重い荷物も一緒だったので、随分身体に来たようだ。
数分胸に手を当てて呼吸を整えたあと、
入り口に取り付けてある傘置き場に傘を入れ、鍵を掛けて預ける。
傘を持っていた手首に鍵ゴムを引っ掛け、僕はエレベータで三階に上がった。
ひやりとした空気が僕を出迎える。
走って火照った身体にはちょうどいい気温だ。
堂々と歩きながら、ゆっくり本を取り出してカウンターで返す。
ピ、ピ、と手際の良い司書の手つき。
アルミのラックに重ねられるフィクションを眺めながら、
僕は「どうも」と言って返却完了の薄っぺらい確認用紙を受け取った。
「さて、と・・・」
細い声で棚を回り、いくつか本を持って大人数用のテーブルに置く。
こっちも、人はまばらだ。椅子を引いて深く座る。
僕は司法浪人と言う奴で、今はフリーター同然の生活をしながら姉の所で厄介になっている。
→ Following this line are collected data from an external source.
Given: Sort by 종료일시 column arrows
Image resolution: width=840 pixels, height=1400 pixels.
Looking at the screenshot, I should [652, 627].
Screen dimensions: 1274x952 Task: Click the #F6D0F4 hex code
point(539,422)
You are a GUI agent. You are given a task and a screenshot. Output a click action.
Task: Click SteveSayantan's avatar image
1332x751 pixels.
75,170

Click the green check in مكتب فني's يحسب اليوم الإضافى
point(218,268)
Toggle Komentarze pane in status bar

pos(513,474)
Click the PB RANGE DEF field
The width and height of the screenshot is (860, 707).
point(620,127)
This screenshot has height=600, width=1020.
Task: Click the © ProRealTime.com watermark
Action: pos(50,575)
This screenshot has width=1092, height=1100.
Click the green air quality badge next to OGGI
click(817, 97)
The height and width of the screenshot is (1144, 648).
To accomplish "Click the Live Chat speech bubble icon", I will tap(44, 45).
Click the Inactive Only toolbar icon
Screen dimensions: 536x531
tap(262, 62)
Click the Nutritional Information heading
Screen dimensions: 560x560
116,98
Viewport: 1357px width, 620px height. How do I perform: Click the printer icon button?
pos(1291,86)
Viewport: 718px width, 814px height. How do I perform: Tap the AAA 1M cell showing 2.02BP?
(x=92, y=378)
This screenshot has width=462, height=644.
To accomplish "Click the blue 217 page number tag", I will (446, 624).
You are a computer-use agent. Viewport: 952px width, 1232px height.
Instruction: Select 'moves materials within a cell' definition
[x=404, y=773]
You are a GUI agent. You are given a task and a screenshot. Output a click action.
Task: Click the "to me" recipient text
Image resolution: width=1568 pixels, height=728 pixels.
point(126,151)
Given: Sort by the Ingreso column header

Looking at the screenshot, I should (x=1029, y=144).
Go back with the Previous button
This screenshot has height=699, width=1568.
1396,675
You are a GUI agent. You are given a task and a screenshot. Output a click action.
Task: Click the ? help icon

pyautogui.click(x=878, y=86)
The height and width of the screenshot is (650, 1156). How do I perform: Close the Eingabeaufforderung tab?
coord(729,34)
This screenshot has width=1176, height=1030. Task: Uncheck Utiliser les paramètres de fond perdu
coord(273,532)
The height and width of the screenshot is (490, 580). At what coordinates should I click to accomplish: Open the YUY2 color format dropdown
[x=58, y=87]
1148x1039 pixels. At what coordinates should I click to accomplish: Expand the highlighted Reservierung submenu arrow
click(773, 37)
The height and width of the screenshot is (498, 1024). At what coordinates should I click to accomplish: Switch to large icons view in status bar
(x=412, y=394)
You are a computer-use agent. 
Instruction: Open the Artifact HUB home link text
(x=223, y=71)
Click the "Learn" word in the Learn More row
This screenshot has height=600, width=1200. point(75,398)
知人の伝手で得た小さい法律事務所の雑用バイトを週に何度かやってもいるが、
殆どは図書館や家でひたすら勉強している身だ。
今年こそは受かりたいと思うが、前回が散々な結果だったので気分は重い。
自前のノートに0、3ミリのシャーペンを這わせながら、腕時計を見ると4時半。
大抵の図書館は5時までだが、ここは7時までやっているので都合がいい。
本のあらかたの内容をノートに写し、また別の本を取ってくる。
小奇麗な窓から見える空はもう真っ黒く、きついシャワーのような雨が降り注いでいた。
溜息をついて、あの異様にカラフルな傘を思い出す。
いつも僕が使う傘なんてものは大抵黒いものか透明のビニールで、
あんな賑やかしい色は召した事もない。
目立つだろうな、等と思いながらテーブルに戻る。
伸びをして欠伸をして目を擦り、時たまゴムとも遊んで僕はしばらく文字と格闘した。
時折聞こえる遠い雨の音は少々ながらも僕の気持ちを穏やかなものにし、
僕はいささか良い気分で勉学に励む事が出来た。
集中した一時間四十五分。今日の成果は、上々だ。
とんとんとノートその他をまとめて、締めに借りる本を探す。
フィクション三冊、ノンフィクション二冊、コミック一冊、文庫一冊、CD二枚。
テキパキと選び抜いた僕だったが、最後の一冊で迷った。
僕は定量いっぱいの十冊まで本を借りないと、何故だか落ち着かないのだ。
あれにしようかこれにしようかと迷ううち、いつの間にか閉館三十分前のアナウンスが流れ始め、僕は焦った。
何度もコーナーを巡り、ぐるぐると早足を進める。
その間も時間は容赦なく進みつづけ、自棄になった僕はフィクション棚からタイトルも作者も見ず適当に一冊を引き抜き、
少々乱暴に持っていた本と積み重ねながら、カウンターへ持っていた。
司書はアナウンスが流れているにも関わらずマイペースな動きで貸出の手続きを行い、
「8月15日返却です」
と柔らかい物腰で告げて貸出完了の紙切れを本の天辺に重ねた。
僕はそれを紙ごと丁寧にバッグの中に収め、司書に軽い一礼をして入口を出た。
ずしん、と肩に重みが来る。帰りもやはりエレベータだ。
ちらりと左手首のゴムを眺めて一階に降りる。
公民館入口、傘置き場の前の自動ドアの外は大雨だった。
先程までシャワーだった雨が、何やらバケツを引っ繰り返したようになっている。
あからさまに気分が落ちていくのを実感する中、僕はゴムを抜いて傘を取り出した。
くるくる回して、ばさっと開く。内側も、見事な青緑。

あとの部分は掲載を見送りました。